Hello there, the angel from my nightmare. It was a rough Saturday night. Went out with work friends to mark the imminent departure of a colleague, who is off to bigger (and hopefully better) things in Indianapolis. Wound up at a co-worker's house, where the party continued in subdued fashion until dawn.

Subdued for me, that is. Revelry ensued; sharp banter rocked the house. I found myself sitting on a couch, trying to be quiet. I was physically present but mentally checked out, halfway across town emotionally, having a conversation that no one else could hear.

It actually started at the bar, as I watched pretty people enjoy the summer night. Every beautiful woman I saw turned my stomach, not my head. It was a continuation of the thoughts I had while walking Friday night. In a crowded downtown bar, surrounded by colleagues, I was far from alone, but still a lonely soul.

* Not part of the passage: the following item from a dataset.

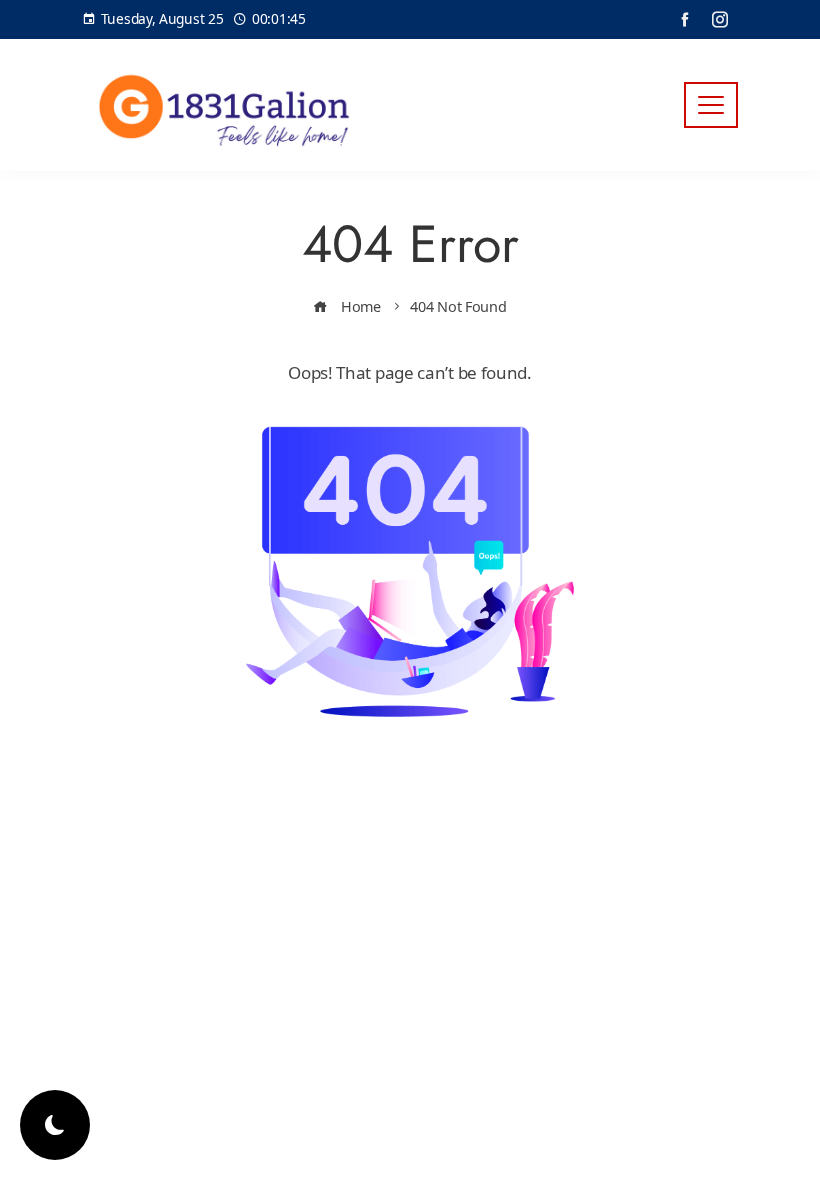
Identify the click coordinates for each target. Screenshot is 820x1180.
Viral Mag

I didn't want to be, and you might say it was my choice, but this feeling defies conventional wisdom and the idea that choices are something I have at my disposal. Morita therapy tells me all I need to do is change my actions and my feelings will follow — do something different and I'll feel something better. But I don't. Instead of reviving my flagging energy, I find being around people actually drains the battery faster. My spirits aren't buoyed; instead, I feel more awful inside. The choice I made — to surround myself with people to stave off another lonely night — backfired.

(And it's nothing against my co-workers. They're good company. They're just not the company I crave right now.)

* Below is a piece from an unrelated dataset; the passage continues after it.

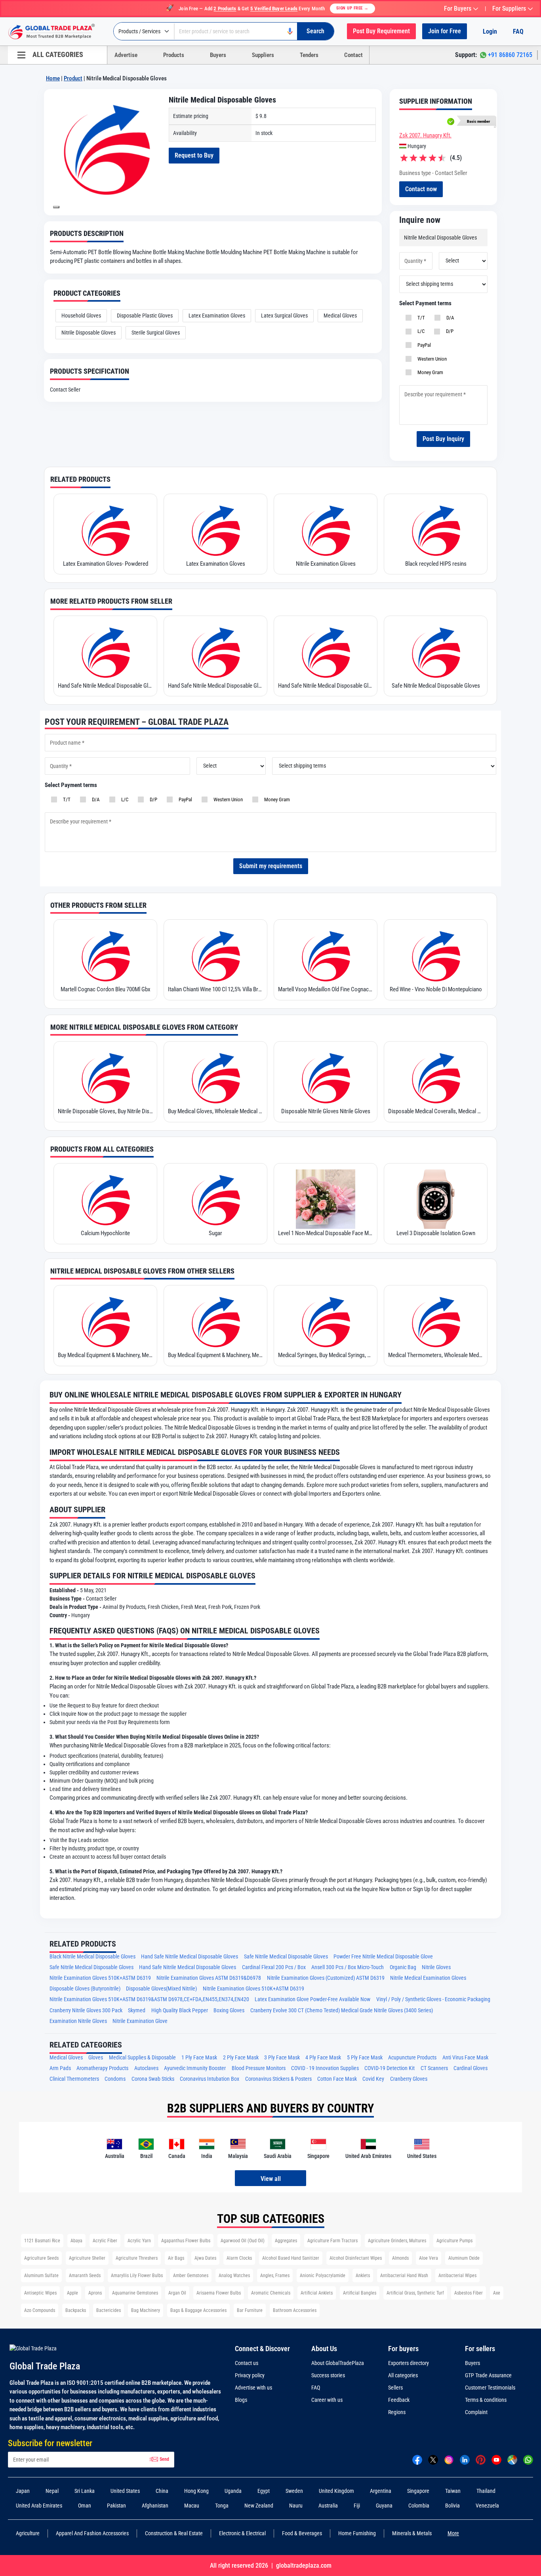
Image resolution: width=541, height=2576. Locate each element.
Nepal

The voice inside my head is the voice of the friend from my dreams, the voice of the person who walks with me while I'm sleeping. It's the only thing that takes away the loneliness, but I know it's not real. It's a figment of my imagination, a wish instead of a wonderful fact. That knowledge is a sharp edge and a blunt force. It slashes and beats me at the same time. And I find it impossible to turn on and off at will.

Time to go to bed and catch a few moments of slumber. I hope I dream. I hope I don't dream.